Ma Yara è una bimba vera come tutte le altre e la sua sofferenza è atroce.

Bisogna rendersene conto: non esistono solo le bombe e le storie di guerra. Ci sono le malattie, anche quando le armi tacciono accadono incidenti come questo. Per carità, potrebbero verificarsi anche altrove. Ma esistono parti del mondo dove i bambini hanno stuoli di tate e baby sitter che li controllano e non sono costretti a giocare in posti pericolosi. Dove esistono gli ospedali efficienti e dove i medicinali arrivano.

La gamba di Yara viene amputata, comunque. Magari era inevitabile. Ma l’odissea – anzi la passione, visto che questa dovrebbe essere la Terra Santa – non è destinata a finire. I medici palestinesi non hanno i mezzi per curare questa ragazzina che non ha ancora spento cinque candeline su un’improbabile torta di compleanno: la sua gamba non c’è più e a causa dell’amputazione la necrosi si è impadronita del tessuto circostante.

Arcobaleno o no, a Gaza non c’è più nulla niente da fare. La soluzione è altrove, in territorio nemico. I genitori sanno che per salvare la figlia devono andare in Israele e richiedono l’autorizzazione ad Hamas.

Hamas ci pensa su. Incredibile, che si possa esitare. Incomprensibile, si dovrebbe dire.

Voi no, ma Yara si. Hamas nega ai genitori di Yara il permesso di andare, ma la bambina ha il nulla osta. Hamas stabilisce che ad accompagnarla sarà il giovane cugino.

Al Barzilai Medical center ricoverano Yara. Quelli che dovrebbero essere i suoi nemici la trattano bene.
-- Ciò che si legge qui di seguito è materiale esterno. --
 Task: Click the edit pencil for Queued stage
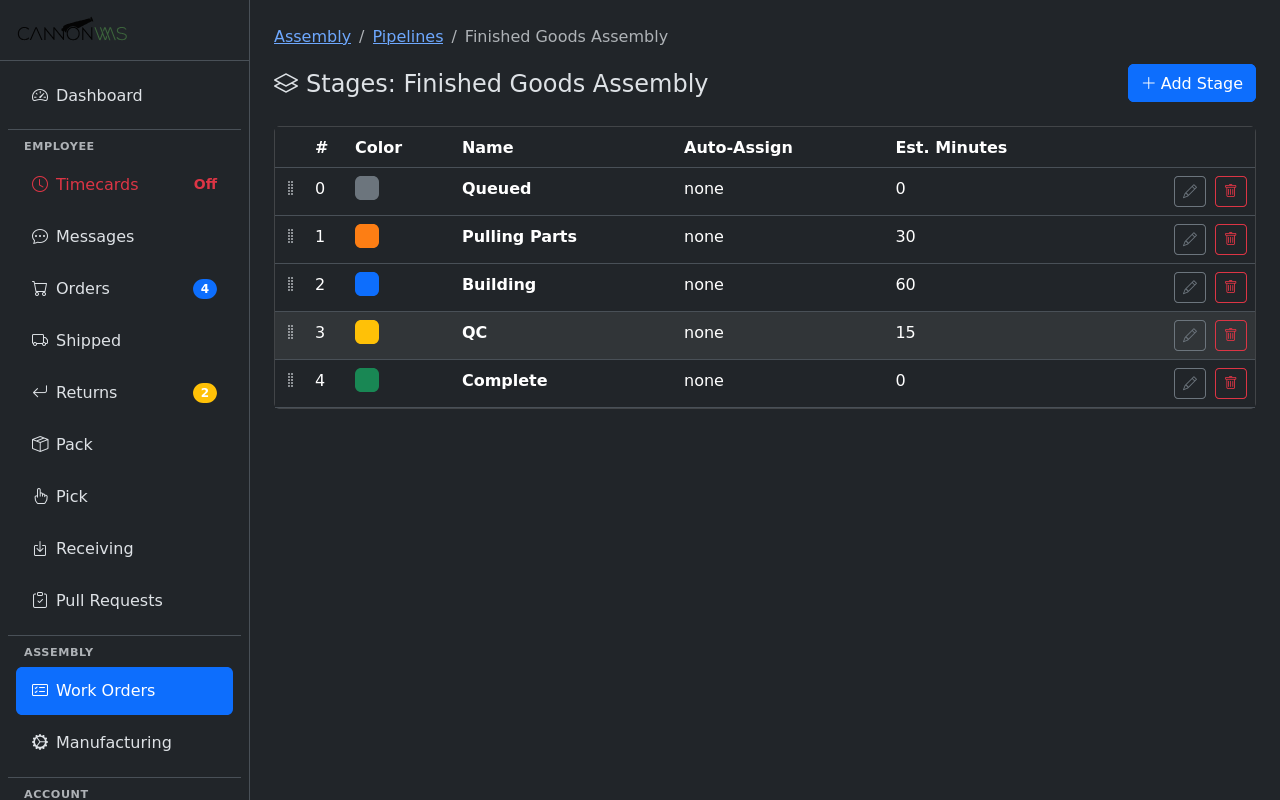coord(1189,191)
La segue Michael Varshavsky, il medico migliore in circolazione, nei tre mesi di assistenza e cure intensive necessari per salvarla. Non riceve il conforto dei genitori, ma è nell’età giusta per interagire e reagire. Una lottatrice che non teme di affidare il suo cuore alle attenzioni e premure di adulti che al di là del muro – quello reale e quello che fisicamente non si vede – giudicherebbe in modo diverso.

Yara impara l’ebraico, una lingua che per una palestinese non è solo un insieme di suoni ed idiomi, mentre suo cugino pranza e cena con lo staff medico dell’ospedale. Poi finalmente alla bambina viene impiantata una protesi; soltanto qualche giorno dopo sorprende tutti quando si rivela pronta a scendere dal letto.
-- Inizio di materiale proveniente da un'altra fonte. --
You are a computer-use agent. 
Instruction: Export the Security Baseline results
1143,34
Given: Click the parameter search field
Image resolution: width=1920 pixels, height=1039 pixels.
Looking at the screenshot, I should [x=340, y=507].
Non sto parlando di miracoli o prodigi, tanto che la piccola alla fine è esitante e la sua paura rende la sua storia umana, verosimile e di esempio.

Per questo riceve il consiglio e l’aiuto di cui ha bisogno. Le parole giuste, le migliori.

Ho paura di cadere.

Tua madre e tuo padre ti aspettano dall’altra parte, le dice il cugino. Yara va avanti e qualche giorno dopo viene dimessa. Torna a Gaza, tra la sua gente. Il muro ovviamente c’è ancora.

yara gaza

….Dall’altra parte. In quella che dovrebbe essere una terra santa si ragiona ancora in termini di barriere. Ci sono eccezioni, ma in seguito alla prima e seconda intifada la mente di molti ha eretto pareti invalicabili.

Non ci sarebbe bisogno di vedere quel muro che gli israeliani hanno edificato utilizzando cemento armato, fortificandolo con torri di controllo ogni trecento metri, trincee profonde due metri e tutte le recinzioni possibili. Ma per quanto possa sembrare invalicabile in quelle centinaia di km di territorio nella Cisgiordania privata di alberi e terreni, martoriata e magari stuprata, si può – ogni tanto – superare quella trappola nata per esclusivo volere di alcuni esseri umani.

La storia di Yara lo dimostra, ma ce ne sono altre, che riguardano bambini, adulti, poveri e facoltosi palestinesi che oltre il muro tra i loro nemici hanno ritrovato la speranza e la vita. Grazie all’ultimo invisibile ponte che per fortuna invece esiste e resiste.

Sul cielo di Gaza nel dicembre scorso i bambini hanno visto e salutato addirittura un doppio arcobaleno, impossibile da catturare e da raggiungere. Yara forse quel giorno non era in strada – non come nel giorno che ha cambiato la sua vita – e non ha potuto assistere allo spettacolo. Ma il destino le ha riservato la possibilità di viverlo in modo diverso. Dal momento stesso in cui è riuscita ad attraversarlo, a farsi curare da quelli che dovrebbe considerare i suoi nemici, oggi come domani.

E’ tornata a camminare, è tornata alla vita, facendo breccia in un arco di luce che per un giorno è diventato il ponte ideale, perfetto oltre il muro che gli uomini hanno creato. Una ragione sufficiente per credere che un giorno, a differenza di tutti gli arcobaleni del mondo, quel muro non esisterà più.